Leja était né en Pologne en 1921 et avait immigré au Canada en 1935. Pendant la Seconde Guerre mondiale, il avait servi outre-mer dans le Corps du génie royal du Canada (CGRC) en tant que démineur. En 1951, il reprit du service dans le 3e Régiment du génie du CGRC, une unité de milice basée à Westmount. Comme l’expertise de l’unité était le désamorçage de bombes, ses membres étaient en alerte au printemps 1963 pour épauler les policiers de Montréal.

Lorsque les bombes explosèrent à Westmount, il fallut examiner les autres boites postales, à la recherche de colis suspects. Leja et un autre soldat du CGRC furent dépêchés sur place. Mains nues et sans protection corporelle, Leja découvrit deux bombes qu’il désa-morça sans problème. Dans un cas, il risqua sa vie en transportant une bombe jusqu’à un champ en plein air pour minimiser les effets d’une éventuelle explosion.

« Mains nues et sans protection corporelle, Leja découvrit deux bombes qu’il désamorça sans problème. »

Le sergent-major Walter Leja fut blessé gravement lorsqu’une bombe qu’il tentait de désamorcer explosa. Le gouverneur-général Georges Vanier lui remit la Médaille de George en 1964.
BAC/4063162; spink.com

Leja désamorçait une autre bombe, au croisement des avenues Lansdowne et Westmount, lorsqu’elle explosa. La déflagration lui arracha l’avant-bras gauche et le défigura sévèrement. Sa poitrine et son torse subirent le souffle de l’explosion. Il survécut avec des dommages irréparables au cerveau et paralysé au côté droit. Il ne reparla plus jamais. 

« Il y a eu une grosse détonation et des morceaux de la boite aux lettres ont volé au-dessus de nos têtes, se souvient le photographe Garth Pritchard de la Gazette de Montréal. On l’a vu étendu par terre quand la fumée s’est dissipée. »

Leja survécut et « d’un stoïcisme difficile à appréhender, [il] passa les vingt-neuf années suivantes à l’hôpital où il finit ses jours », comme le souligne L’association du Génie militaire canadien sur son site web.

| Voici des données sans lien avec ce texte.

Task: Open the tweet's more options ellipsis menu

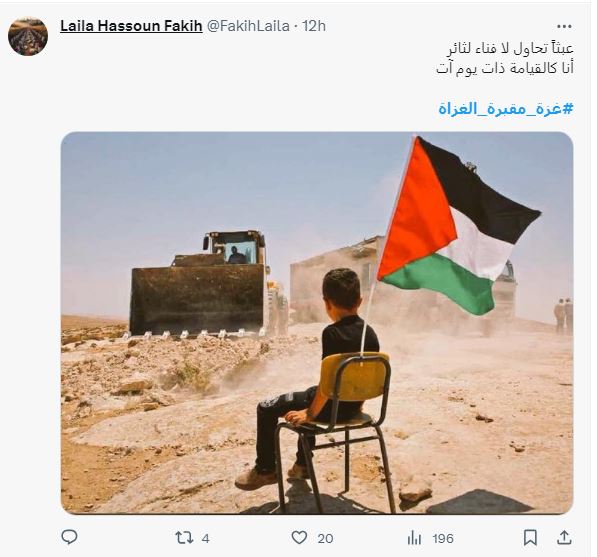Action: 564,26
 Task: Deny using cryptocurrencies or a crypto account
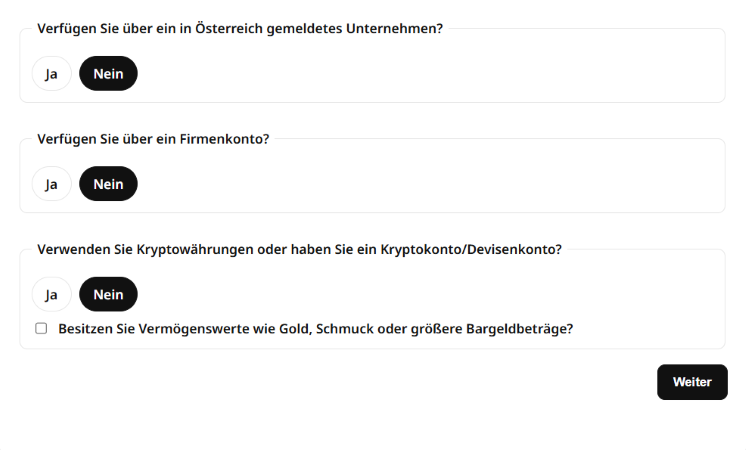click(108, 295)
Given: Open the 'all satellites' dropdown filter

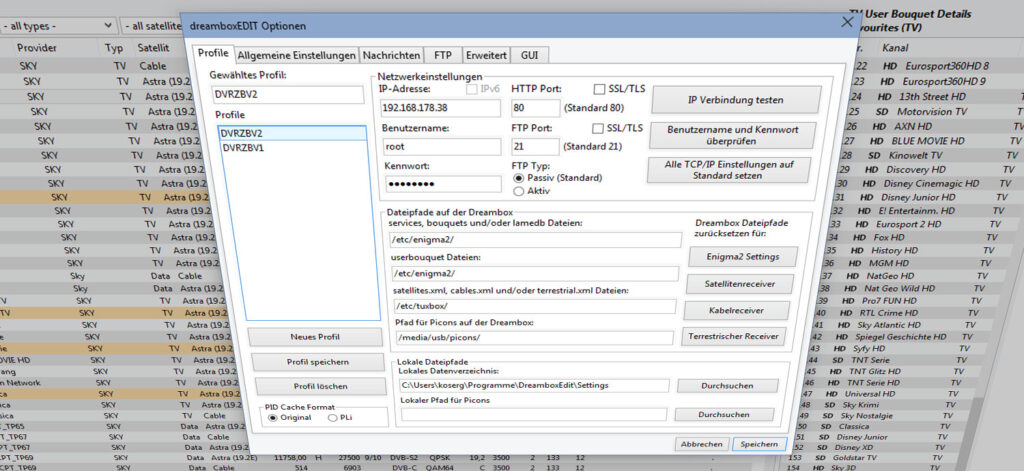Looking at the screenshot, I should (x=150, y=25).
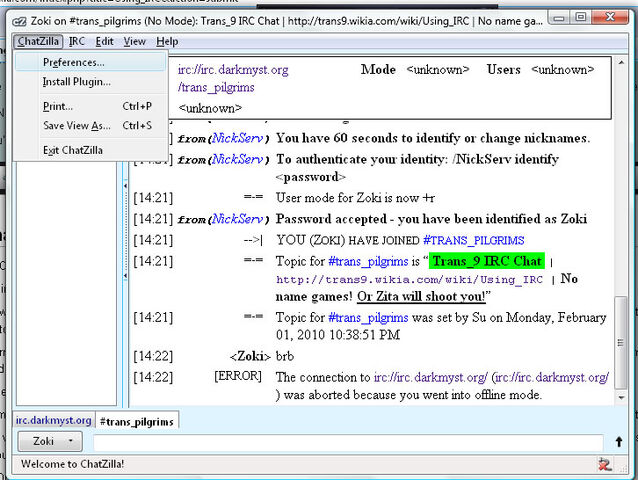The image size is (638, 480).
Task: Collapse the user list splitter grippy
Action: click(125, 231)
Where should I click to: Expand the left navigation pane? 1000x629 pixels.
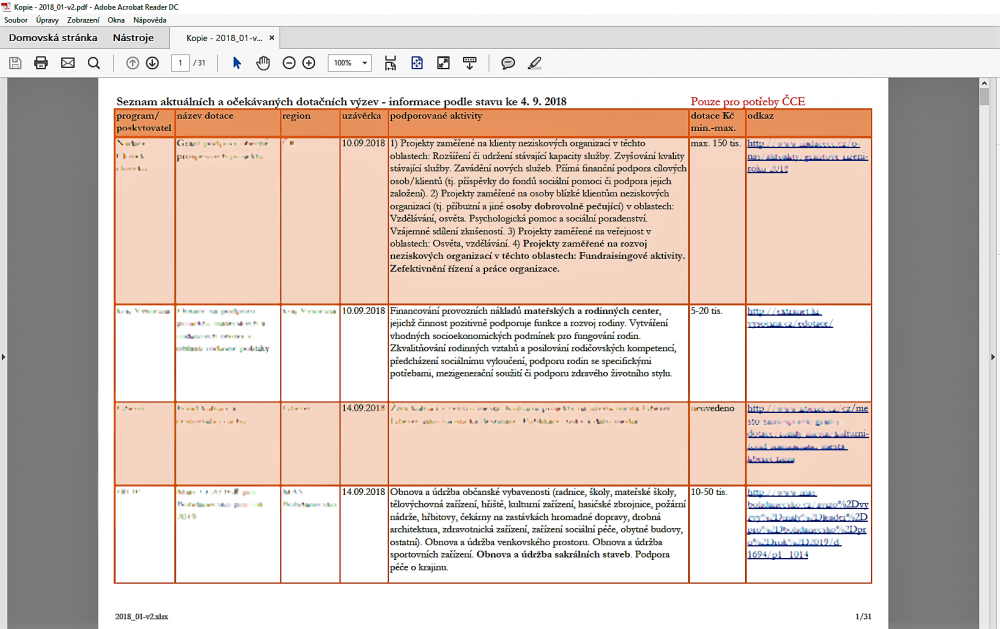[4, 357]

Westmount institua un fonds de fiducie de 30 000 $ pour sa famille, et des membres de son unité continuèrent à lui rendre visite, surtout à l’occasion du jour du Souvenir.

Le gouverneur général Georges Vanier décerna la Médaille de George à Leja en mars 1964, décoration remise aux civils en reconnaissance d’« actes de grande bravoure » ou aux militaires pour la présence d’un courage exemplaire ailleurs qu’en présence de l’ennemi. La citation officielle note qu’il « a fait preuve d’un grand courage et d’un dévouement exceptionnels. Son geste, en plus d’inspirer et de rassurer les gens qui étaient obligés de rester près de lui, a clairement montré qu’il se souciait bien plus de la sécurité des autres que de la sienne. »

En 2013, l’Assemblée nationale du Québec a rendu hommage à Leja pour son geste et son sacrifice. Un arbre et une plaque commémoratifs situés sur les lieux de l’explosion rappellent dorénavant les hauts faits de Leja aux passants. Leja quitta ce monde à l’hôpital pour anciens combattants de Sainte-Anne en 1992.